Conservation and Exploring The Search Room
A very busy and interesting morning for the Change Minds group. The group was divided into two groups for an in-depth introduction into how to use the Search room and with Conservation to learn how to handle archive material.
Going into the Search room, the group used their newly issued CARN card (County Archive Research Network) to sign the register at reception before entering the Search room. One of the Search room assistants Teresa kindly showed the group around the different areas of the Search room including where the St Andrews Hospital catalogue folder is kept and how to order archive documents using a document request slip.
We looked at where the Parish Records are kept and were shown how to search through the reference folders.
Some records were on microfilm and some were on fiche. Teresa showed us how to use the microfilm reader and how to view documents on the fiche reader. We then spent some time using the computers to access ancestory.com which is freely available through the Norfolk Record Office.
Participants searched through the online census returns and looked at some of the census returns for 1881 and 1891. Some were difficult to read and took some time to try to decipher the writing. We were reassured that there is always skilled staff on hand in the Search room when needed.

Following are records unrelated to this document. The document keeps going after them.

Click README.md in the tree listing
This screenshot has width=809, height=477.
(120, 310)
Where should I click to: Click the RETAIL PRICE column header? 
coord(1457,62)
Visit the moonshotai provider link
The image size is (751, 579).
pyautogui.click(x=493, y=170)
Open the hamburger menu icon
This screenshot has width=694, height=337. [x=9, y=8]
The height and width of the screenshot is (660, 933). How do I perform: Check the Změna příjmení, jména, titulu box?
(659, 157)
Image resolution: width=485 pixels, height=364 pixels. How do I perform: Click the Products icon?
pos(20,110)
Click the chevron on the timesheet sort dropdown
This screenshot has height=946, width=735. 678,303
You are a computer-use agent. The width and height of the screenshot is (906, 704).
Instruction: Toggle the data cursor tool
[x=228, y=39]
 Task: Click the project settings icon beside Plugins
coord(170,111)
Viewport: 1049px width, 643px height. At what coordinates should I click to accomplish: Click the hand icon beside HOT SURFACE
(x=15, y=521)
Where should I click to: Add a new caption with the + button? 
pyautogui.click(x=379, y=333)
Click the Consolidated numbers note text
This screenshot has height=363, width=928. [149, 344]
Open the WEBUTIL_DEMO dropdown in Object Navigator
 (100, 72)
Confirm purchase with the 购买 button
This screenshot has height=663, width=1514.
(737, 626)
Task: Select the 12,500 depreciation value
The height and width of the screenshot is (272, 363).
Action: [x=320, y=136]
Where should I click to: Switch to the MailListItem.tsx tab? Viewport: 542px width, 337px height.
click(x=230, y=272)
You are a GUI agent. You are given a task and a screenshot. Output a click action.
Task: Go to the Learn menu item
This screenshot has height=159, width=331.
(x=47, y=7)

During the Conservation session with Nick, the group learnt how to safely handle documents and how the Conservation team are preserving and conserving some of the 12,000,000 records held at the Norfolk Record Office. At the end of the talk some of the group even got to see some of the ‘horrors’ found in documents during acquisition including rusted paper clips, spiders, broken quill tips and a paper which had been grazed by silverfish to the point where it was falling apart!
Document handling training is given to all new staff and volunteers, to enable us to feel confident when using records in the Search room and to understand how to care for records to preserve them for use in the future. During the session we learnt how to (and how not to) handle documents. That we should use Norfolk book sofas when reading books from the archives and how to stop pages from turning during reading by using beads and snake weights. We also learnt how parchment is made and saw examples of the packaging used to protect documents such as acid free envelopes, archival polyester and ‘seal socks’. Thanks from questioning from one participant we even learnt why newspapers turn yellow when left in the sun!
It was great to hear so many questions asked during the Conservation session and to see first-hand how the Conservation team had repaired damage to some of the records that we will study, which was caused by the fire in the Norwich Central Library in 1994.
Near to the end of the session, the group came back together and spent time talking to the people sitting on their table about their experiences that day and any interesting information that they have found out about their case study. It was interesting to hear about how many different avenues that participants are taking their research and the different research interests that are developing.
The Fourth session is on Thursday 19th November where we will have a chance to spend more time researching the 19th Century Case Records.